Exercises
a: From the Social Security essay, quote word for word the passage that begins with the words containing "We and other" and ends with "our Social Security!".
b: Write what follows the final sentence of the Social Security essay, carrying it on in the same voice.

Excerpted passage
- - - - -

In The Fight To Save Retirement Security For The Working Class

In The Fight To Save Retirement Security For The Working Class
This post was published on the now-closed HuffPost Contributor platform. Contributors control their own work and posted freely to our site. If you need to flag this entry as abusive, send us an email.

After his re-election in 2004, President George W. Bush declared he would spend his political capital to realize a long-held conservative goal: end Social Security as we know it and turn it over to Wall Street. Bush didn't realize he had stepped on a political landmine. I was Executive Vice President of the National Committee to Preserve Social Security and Medicare in 2005, when we beat back Bush's attempt to privatize one of America's most popular and successful government programs.

We and other advocacy groups banded together to oppose the plan. We lobbied on Capitol Hill. We held town halls and rallies across the country. We mobilized at the grass roots level. We mounted a paid media campaign. By the summer of 2005, Bush's scheme was dead. Not a single piece of privatization legislation made it to the floor in Congress. The people had spoken: Hands Off our Social Security!

Here we are, eleven years later, facing another existential threat to our health and retirement income security. But this time the threat is worse, the peril more palpable. The millions of workers, retirees, the disabled and their families who depend on Social Security and Medicare have cause for grave concern. Why do I say that? After all, we prevailed in saving Social Security in 2005, with Republicans in control of the White House and Congress - just like today. But there are several key differences between then and now:

*In 2005, there were more GOP moderates in the House and Senate. There was no Tea Party or Freedom Caucus. We've seen in the past 6 years how these extremists are the tail that wags the dog in the House. They are determined to privatize or cut Social Security and Medicare, and they have considerable clout with the House GOP leadership.

- - - - -

Available data
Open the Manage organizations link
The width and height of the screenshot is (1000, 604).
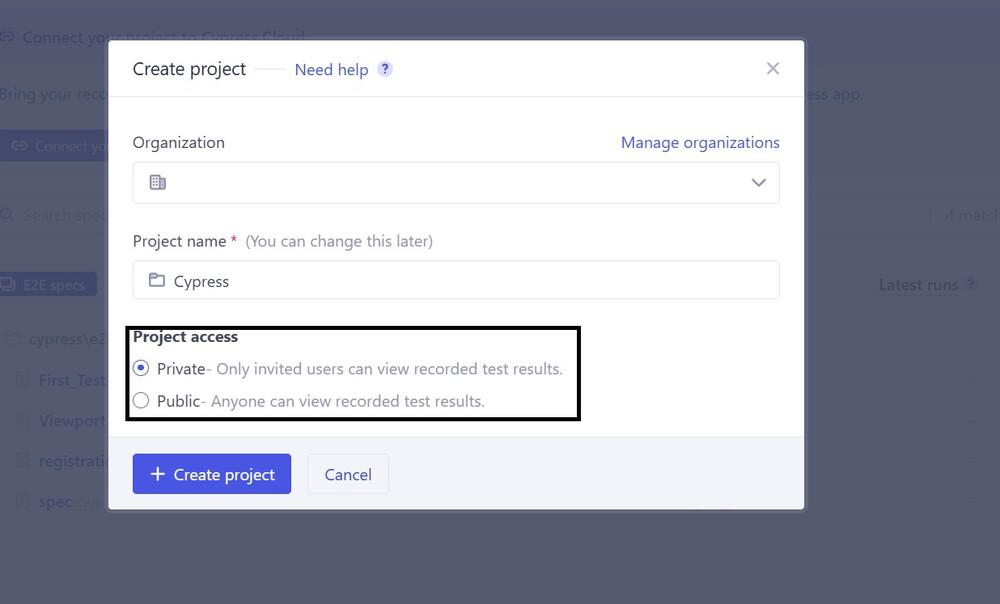(x=700, y=142)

- - - - -

Answers for the exercise
a:
We and other advocacy groups banded together to oppose the plan. We lobbied on Capitol Hill. We held town halls and rallies across the country. We mobilized at the grass roots level. We mounted a paid media campaign. By the summer of 2005, Bush's scheme was dead. Not a single piece of privatization legislation made it to the floor in Congress. The people had spoken: Hands Off our Social Security!

b:
*The 2005 privatization proposal came from the White House; Congressional Republicans were lukewarm to the idea of monkeying with Social Security. Today, House Republicans are leading the charge to privatize both programs. While Speaker Paul Ryan nearly salivates at the opportunity to convert Medicare into "Coupon-Care", the House Social Security Subcommittee Chairman, Sam Johnson (R-TX),
has already introduced a bill that would raise the Social Security retirement age, slash benefits, and cut Cost of Living Adjustments (COLAs). No doubt, similar GOP bills will quickly follow in the new Congress this January.

*On the Senate side, the two most powerful Republicans on this issue have openly advocated "Social Security reform" - which is usually code for replacing guaranteed benefits with personal investment accounts. Senate GOP leader Mitch McConnell has perpetuated the myth that Social Security and Medicare have "driven the [national] debt," going so far as to call these cherished entitlement programs "the single biggest threats to our future." Meanwhile, Senate Finance Committee Chairman Orrin Hatch peddles the falsehood that Social Security "will be bankrupt unless we enact significant reform."

*President-elect Trump, who promised not to touch Social Security and Medicare during the campaign, advocates reform on his transition website and nominated a fervent privatizer, Rep. Tom Price, as Secretary of Health and Human Services. His second in command, Governor Mike Pence, is a well-documented privatization proponent. We can't count on Mr. Trump to protect current and future Social Security beneficiaries.

The movement in Washington to gut our most crucial social insurance programs - not only Social Security and Medicare, but Medicaid, too - amounts to nothing less than a war on the working class: people at all levels of income and employment who are counting on retirement income and health security. We in the advocacy community, empowered by workers and beneficiaries across the country, are gearing up for battle.

We are gathering millions of petition signatures demanding that Congress keep its hands off of Social Security and Medicare. We are organizing phone banks and letter writing campaigns to our elected representatives. Borrowing a campaign idea from Mr. Trump, we also need to build a wall - a firewall to be specific - in the Senate, to ensure that none of the privatization or benefit-cutting legislation makes it out of Capitol Hill and up to 1600 Pennsylvania Avenue.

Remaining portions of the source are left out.